WHAT THE EXERCISE ASKS: Your job is to transcribe all the records that follow, excluding any pictures.

RECORDED INFORMATION:
┄┄┄┄┄┄┄┄┄┄

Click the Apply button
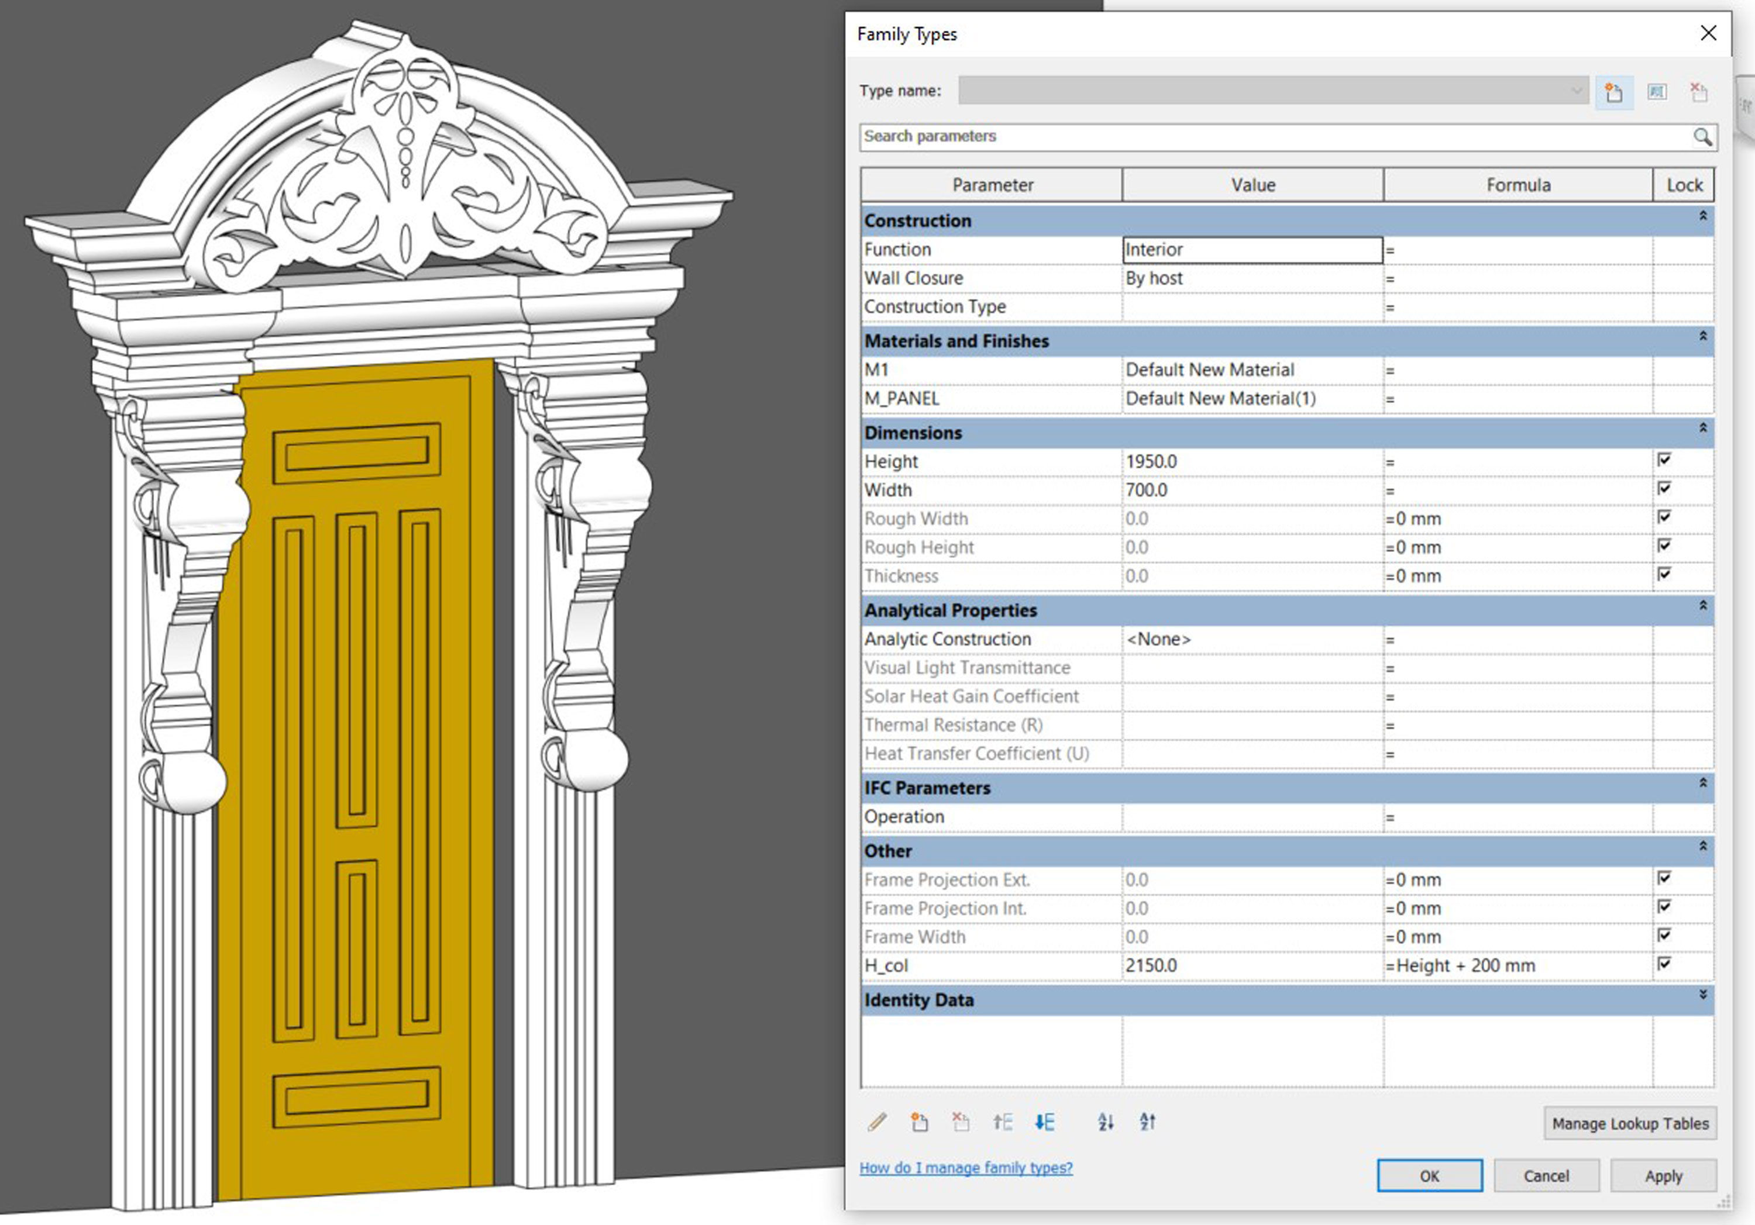1755x1225 pixels. [x=1663, y=1176]
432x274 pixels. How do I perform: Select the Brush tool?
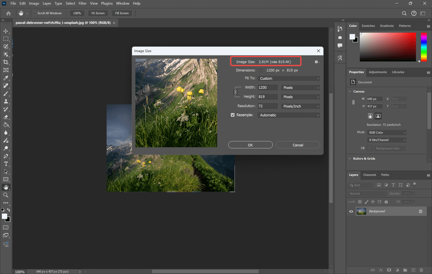[x=6, y=94]
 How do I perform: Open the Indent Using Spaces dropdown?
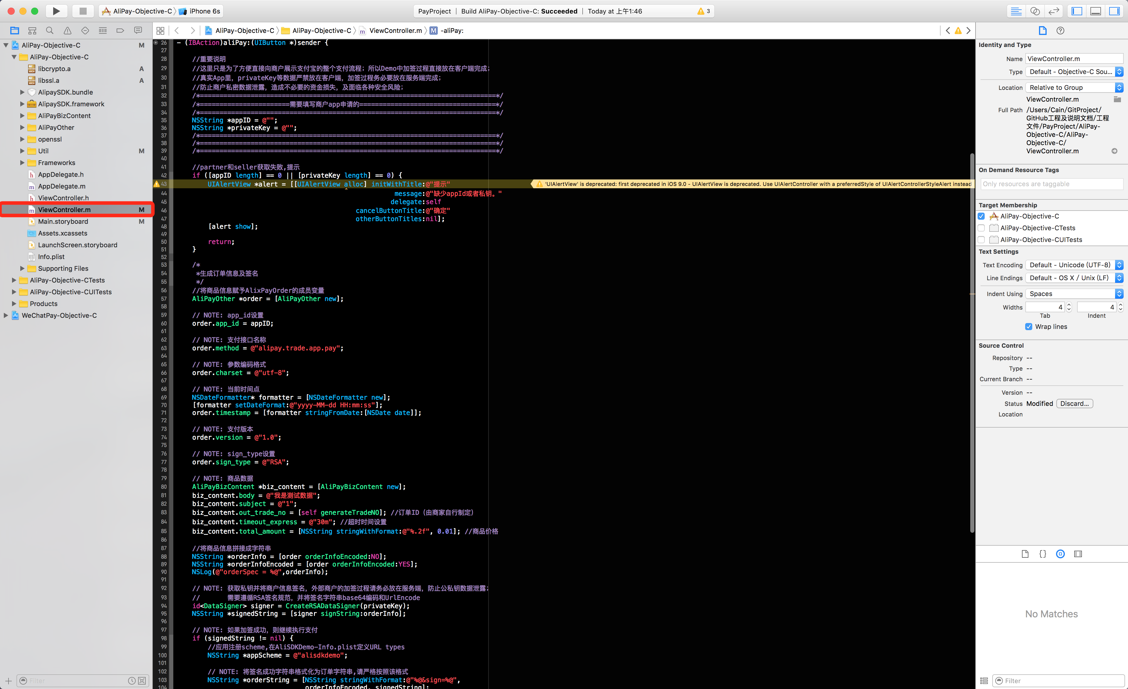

┄┄┄┄┄┄┄┄┄┄

EXERCISE SOLUTION:
Click the Apply button
1755x1225 pixels. [x=1663, y=1176]
432x274 pixels. How do I perform: Select the Brush tool?
[x=6, y=94]
 How do I perform: Open the Indent Using Spaces dropdown?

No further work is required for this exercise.